*** Text segment Section Begins ***

We needed each other to function as whole people.

Pretty soon, Pepper and I stopped having sex entirely. The very thought of us screwing didn't get me excited in the slightest. We become these creepy, sexually ambiguous roommates, the kind of strange dynamic you see in those dark documentaries from the '80s.

One day, I told a close friend that Pepper and I weren't having sex anymore.

"You're not in love with her anymore if you don't want to screw her brains out, honey," he said to me, his sea foam green eyes turning a dark gray.

"I'm totally in love with her. The thought of breaking up with her makes my heart drop to my knees." I felt suddenly nauseous, hot and bothered, claustrophobic in my own skin.

Deep down, I knew he was right. If you don't have a sexual connection, you're just dysfunctional friends.

I express the visceral, animalistic, wild feeling of love through being intimate with my partner, and when that's dead, the love is dead, too.

That depressed me.And since I irrationally feared I would actually die without her, breaking up wasn't a viable option. So, I thought, Maybe if I work on the sex, the romance will come back.

I tried to make an effort with sex to refuel our love, but it just wasn't there. Pretty soon, we were fighting like crazy, getting irrationally angry over everything. We were desperately clutching on to something that didn't exist, but not confronting it, and all the pent up emotion manifested in a series of stupid arguments about the dishes being dirty.

One day, I woke up really early, rolled over and stared at her warm, sleeping body. I realized, Shit, I don't love her.

Not in that way, at least. There were no butterflies. They flew the hell away and left me with nothing but dried up flowers and polluted dirt.

I loved her as a friend. She made me feel safe and whole. She distracted me from the scariness of the cruel world. Which is why, still, the thought of us breaking up made me feel so vulnerable and so afraid. I just couldn't go through with it.

So I settled for a sexless, loveless relationship over being alone. Because we were codependent.

I needed her presence to help me sleep and to stop abusing booze and pills. She needed me to act as her emotional tour guide, navigating her through her sea of uncharted feels.

*** Text segment Section Ends ***
*** Given data Section Begins ***

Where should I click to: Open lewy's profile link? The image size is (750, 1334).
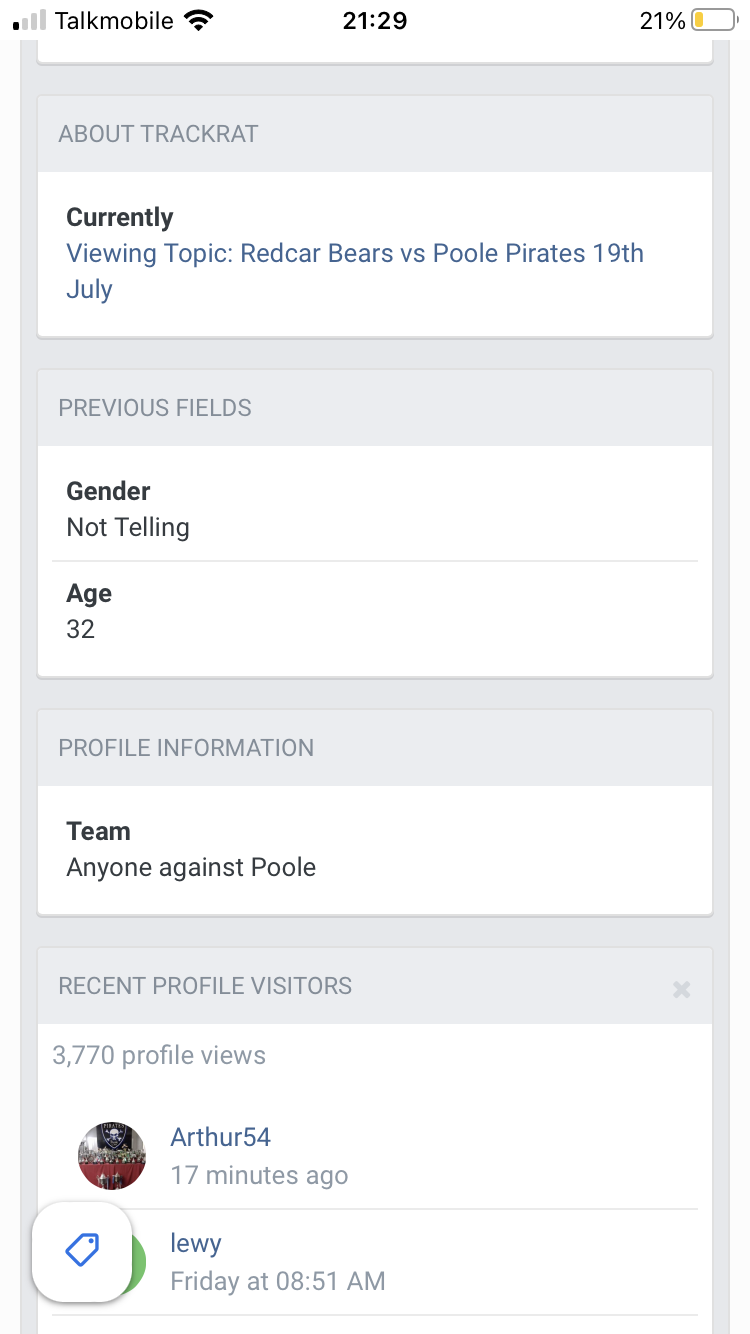tap(196, 1243)
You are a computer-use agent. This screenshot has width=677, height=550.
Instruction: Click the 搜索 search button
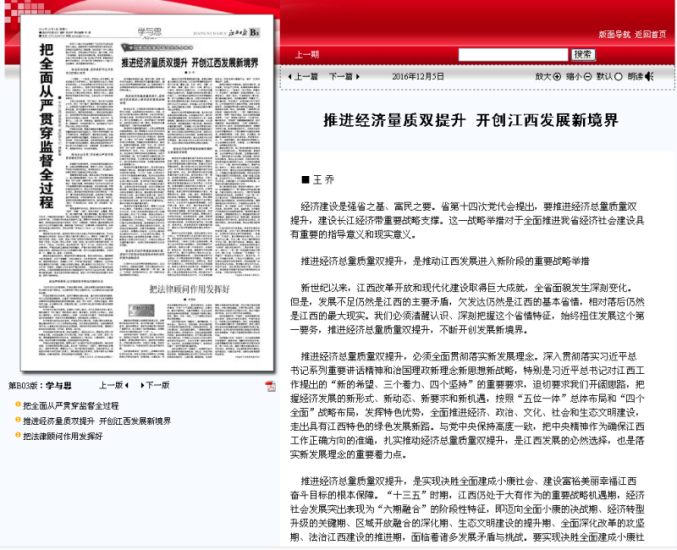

*** Given data Section Ends ***

*What the task asks*. Reproduce word for word the passage of the essay on the codependent relationship that begins at "Pretty soon, Pepper" and ends after "just dysfunctional friends.". The data has no connection to the text.

*Solution for this exercise*.
Pretty soon, Pepper and I stopped having sex entirely. The very thought of us screwing didn't get me excited in the slightest. We become these creepy, sexually ambiguous roommates, the kind of strange dynamic you see in those dark documentaries from the '80s.

One day, I told a close friend that Pepper and I weren't having sex anymore.

"You're not in love with her anymore if you don't want to screw her brains out, honey," he said to me, his sea foam green eyes turning a dark gray.

"I'm totally in love with her. The thought of breaking up with her makes my heart drop to my knees." I felt suddenly nauseous, hot and bothered, claustrophobic in my own skin.

Deep down, I knew he was right. If you don't have a sexual connection, you're just dysfunctional friends.